That's why I like being a mere transportational rider.
When you challenge the Great Fabs, it's bottom-line.
Don't be a squid.
Or be a squid, and never know what Fabrizio knows.
Miss that passion.
Or just enjoy riding bike, and allow the perspective that
Fabrizio lends to it. It makes it all the more noteworthy.
We could say that turns losing into winning, but in a way
that's an euphemism.
I *know* you've got a competitive streak somewhere in you.
So do you. We all do. Fabrizio draws it out of all of us.
Everybody who knee-jerkedly and biliously responds to Fabrizio,
*is* Fabrizio. That's where the Machiavellian-ness comes in.

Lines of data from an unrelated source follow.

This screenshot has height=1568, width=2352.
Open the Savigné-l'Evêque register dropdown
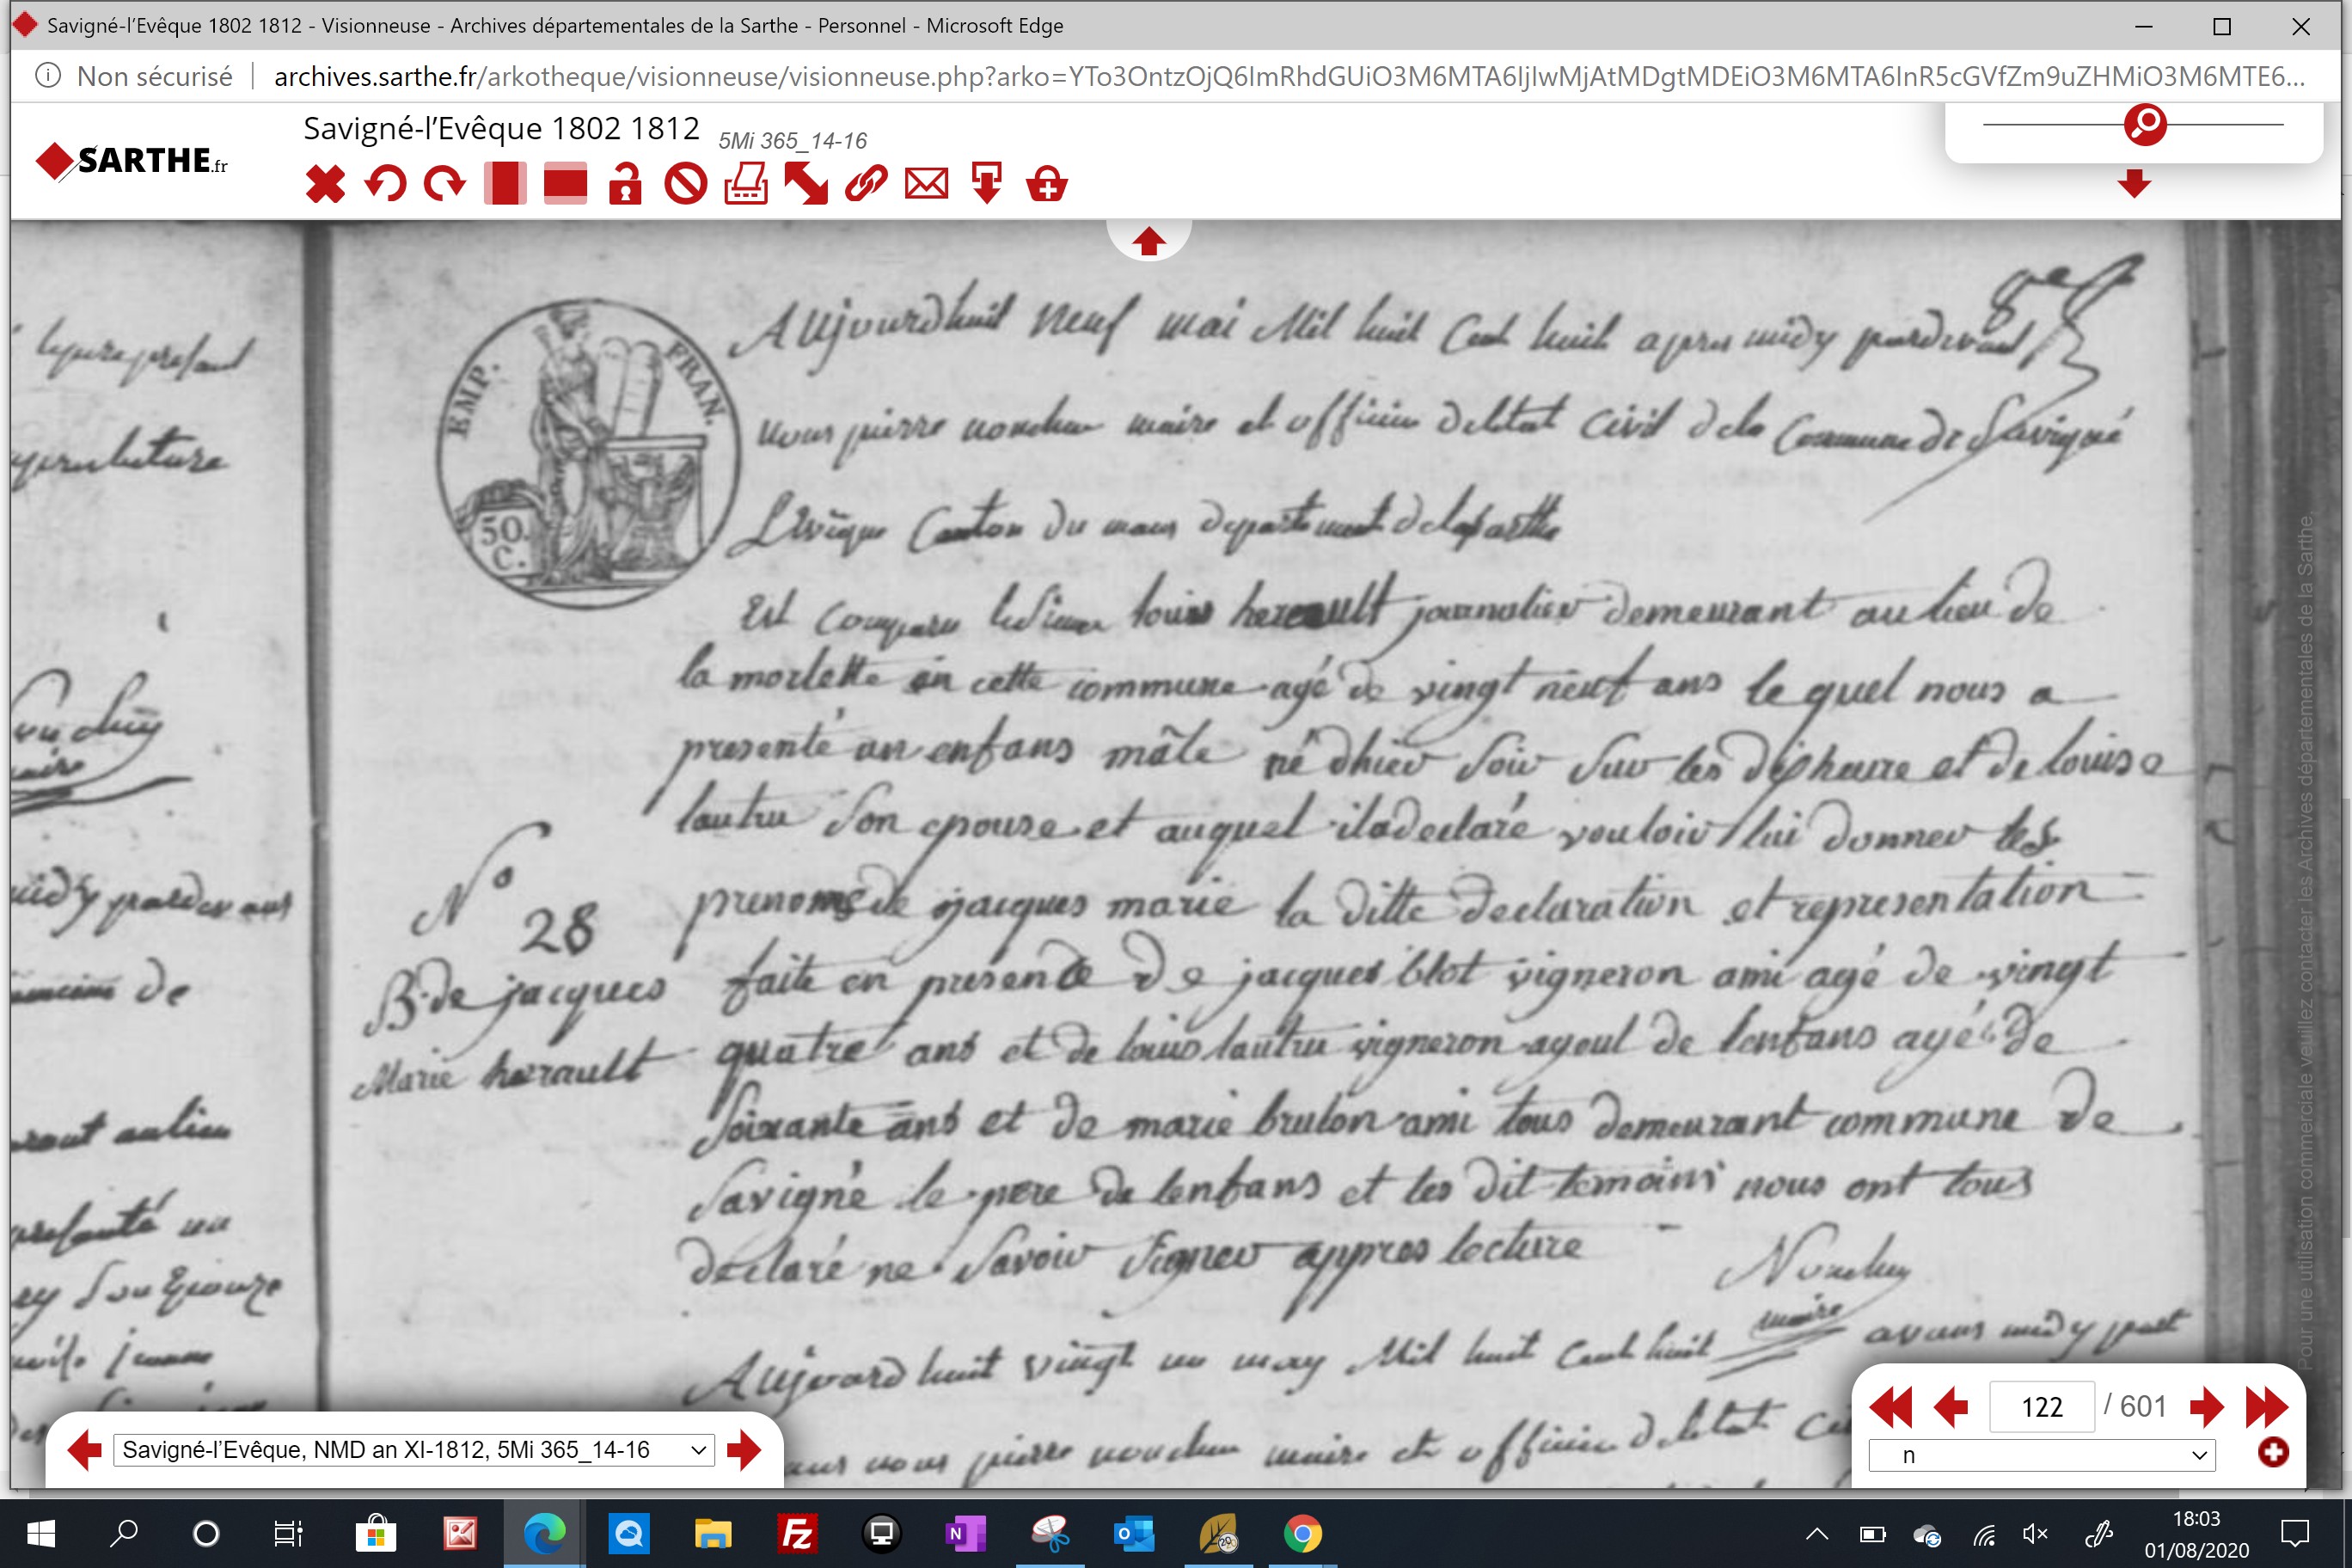point(414,1449)
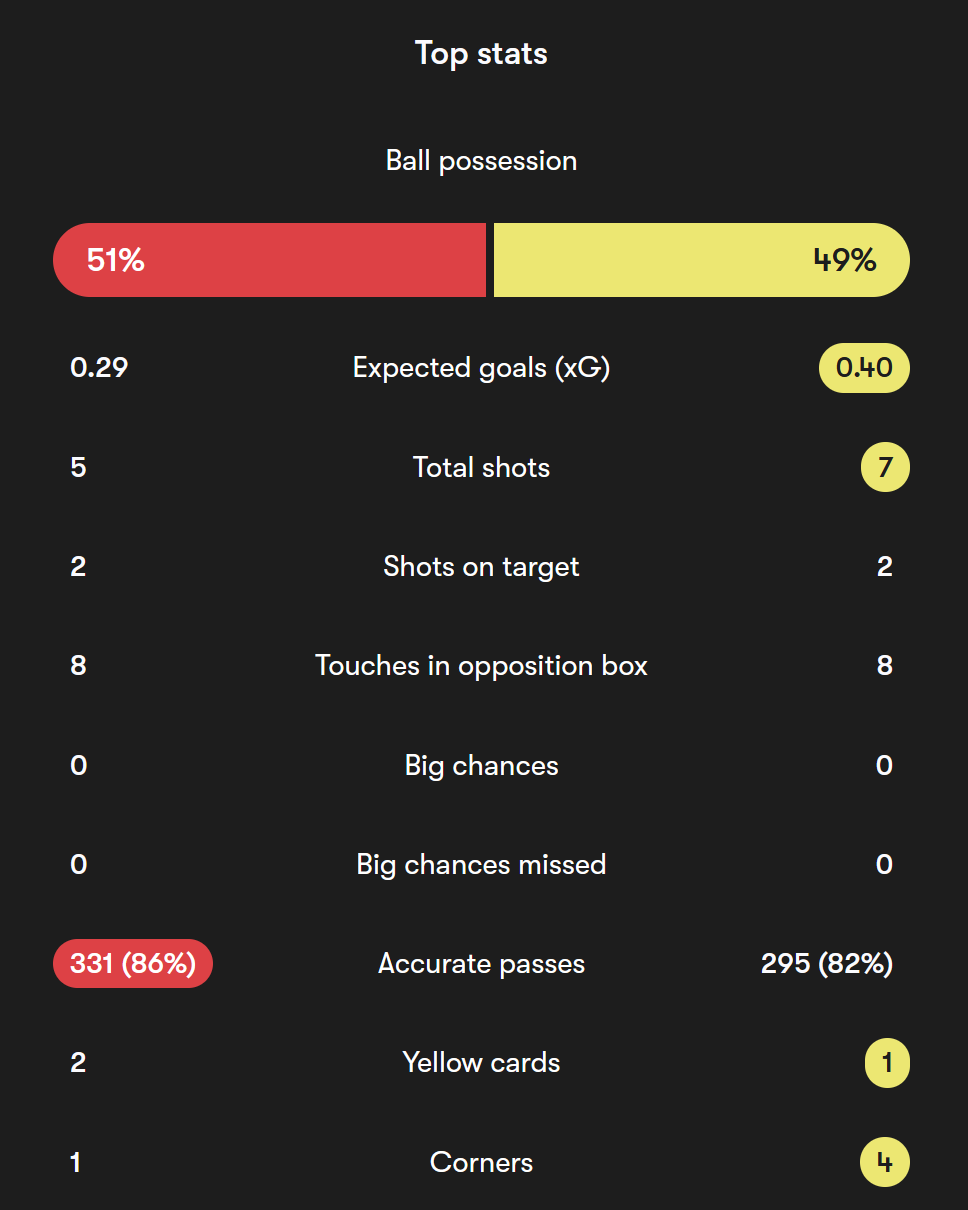Click the Shots on target label
This screenshot has height=1210, width=968.
(x=481, y=567)
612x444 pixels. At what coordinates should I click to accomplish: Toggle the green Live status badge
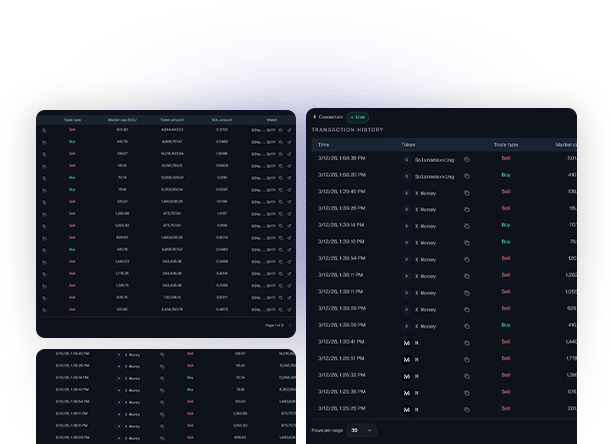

But the real Fabrizio will clobber you in any contest, while
looking good doing it. I'm almost willing to 100% guarantee it.
Cheers, & good luck,
> I *know* you've got a competitive streak somewhere in you.
> So do you.
Oops. I meant, "so do _I_."
i never before realized the depth of fabs. only in such shallowness might one
find the nature of one's soul reflected so truly.
> only in such shallowness might one
> find the nature of one's soul reflected so truly.
How deep is "shallow"? Or vice-verso?
Anyhow, I'm reading "Coming Together", by Brock Tully.
It was given to me as a birthday prezzy a couple of
days ago. Not a bad read. The guy's a non-assuming
un-author, which is refreshing. It's about his bike
tour from Vancouver, through the northern states, down
the east coast, into the depths of Mexico, and back up
into California, back in 1970.
the more shallow he is the deeper he is. he's like a chinese finger trap:
the more you resist the more you're sucked in.
: Anyhow, I'm reading "Coming Together", by Brock Tully.
: It was given to me as a birthday prezzy a couple of
: days ago. Not a bad read.
you bastard, it's out of print.
i'm a sucker for travel narratives. "where the pavement ends: one woman's
bicycle trip through mongolia, china and vietnam" (erika warmbrunn) has been
my favourite so far. the one by barbara savage ("miles from nowhere") is
allright as well. other than that, they've mostly sucked. nahh. well,
ya. they have. i'd love pointers.
right now i'm reading "route 66 a.d.: on the trail of ancient roman tourists",
basically a guy drags his pregnant wife all over the med trying to recreate
the ancient roman tourist experience. damn funny.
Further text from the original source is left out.